• **AVAILABLE DATA**
+===+

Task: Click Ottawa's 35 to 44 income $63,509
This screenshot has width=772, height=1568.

+===+

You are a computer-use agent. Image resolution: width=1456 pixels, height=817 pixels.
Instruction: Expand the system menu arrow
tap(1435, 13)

+===+

• **WHAT TO DO**
Rewrite the rows starting at the line that has "Task: Click Ottawa's 35 to 44 income $63,509" and ending after the line that has "This screenshot has width=772, height=1568.", replacing "income" with "earnings" and changing nothing else.

• **FINAL RESULT**
Task: Click Ottawa's 35 to 44 earnings $63,509
This screenshot has width=772, height=1568.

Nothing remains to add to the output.